- _INSTRUCTIONS FOR THE TASK_: Please turn the records below into a JSON list of strings with one string per line. Skip blank lines and leave out the pictures.
========================================
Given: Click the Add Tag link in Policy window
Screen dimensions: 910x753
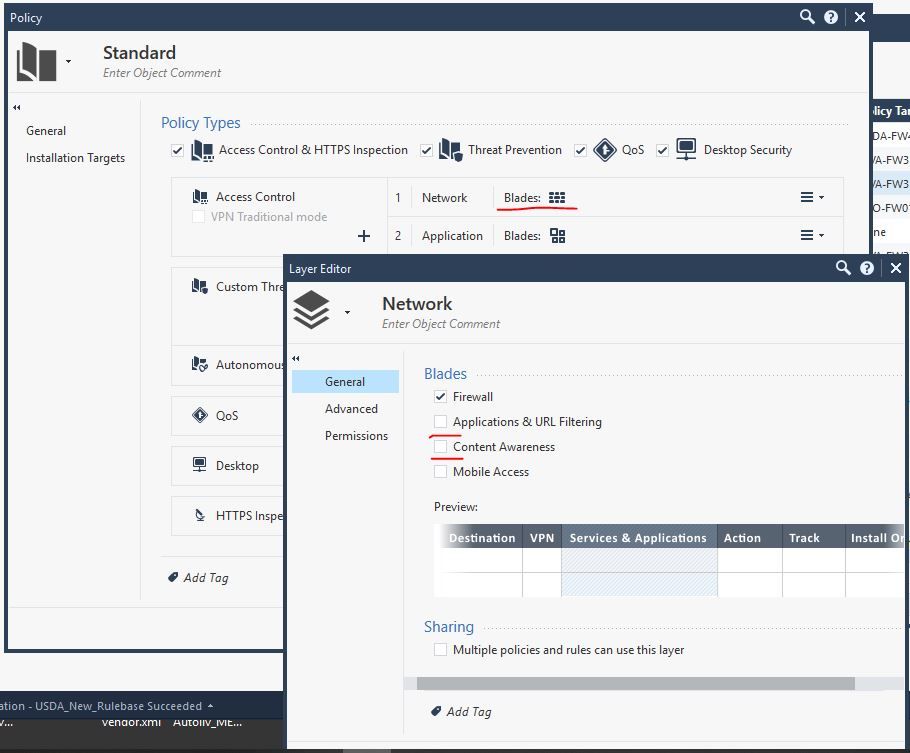Looking at the screenshot, I should (205, 577).
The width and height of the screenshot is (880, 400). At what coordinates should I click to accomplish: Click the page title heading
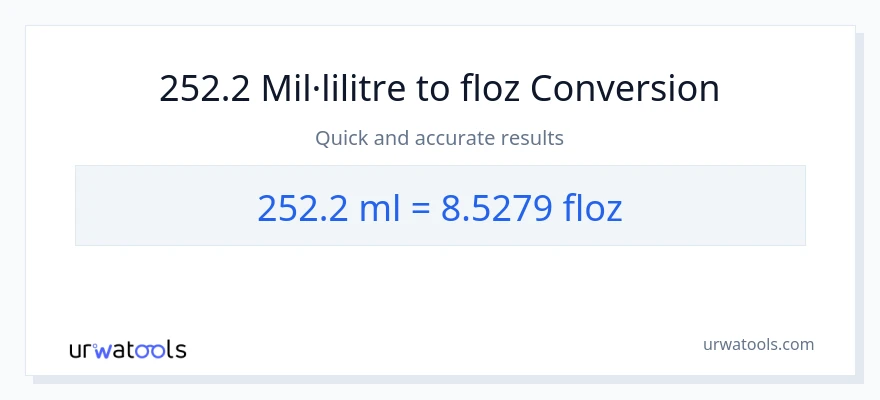[x=440, y=89]
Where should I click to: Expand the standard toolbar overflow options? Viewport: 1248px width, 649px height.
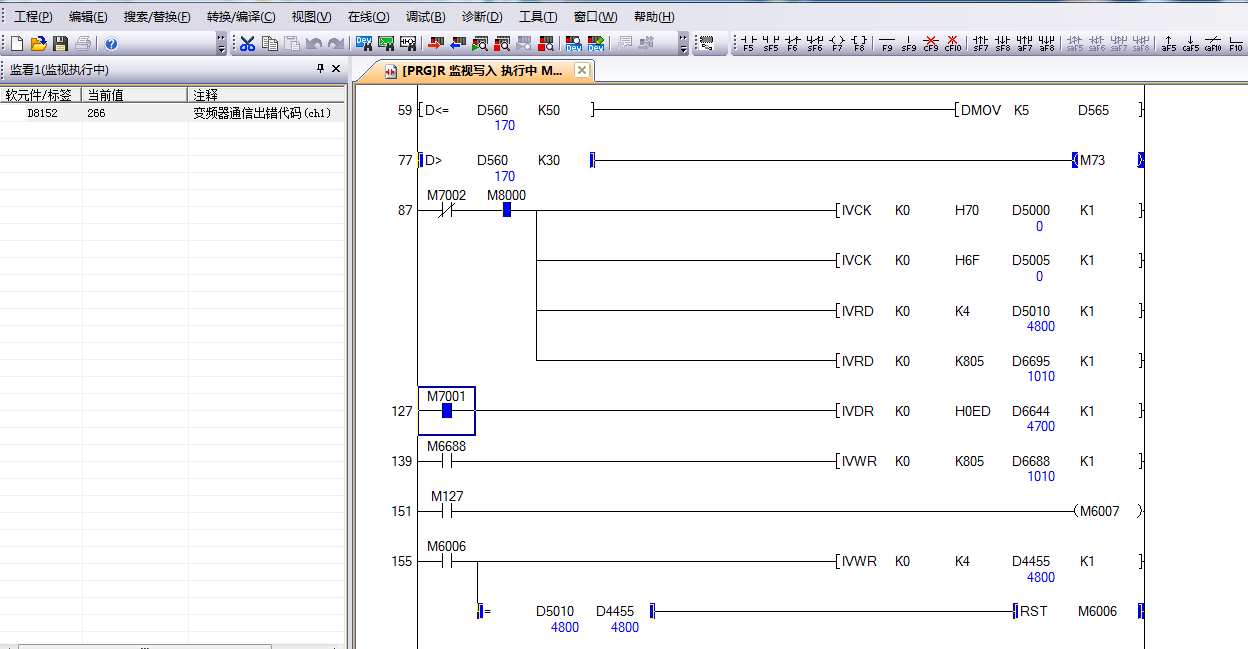221,43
========================================
- _RESULT OF THE EXERCISE_:
[
  "Given: Click the Add Tag link in Policy window",
  "Screen dimensions: 910x753",
  "Looking at the screenshot, I should (205, 577).",
  "The width and height of the screenshot is (880, 400). At what coordinates should I click to accomplish: Click the page title heading",
  "[x=440, y=89]",
  "Where should I click to: Expand the standard toolbar overflow options? Viewport: 1248px width, 649px height.",
  "221,43"
]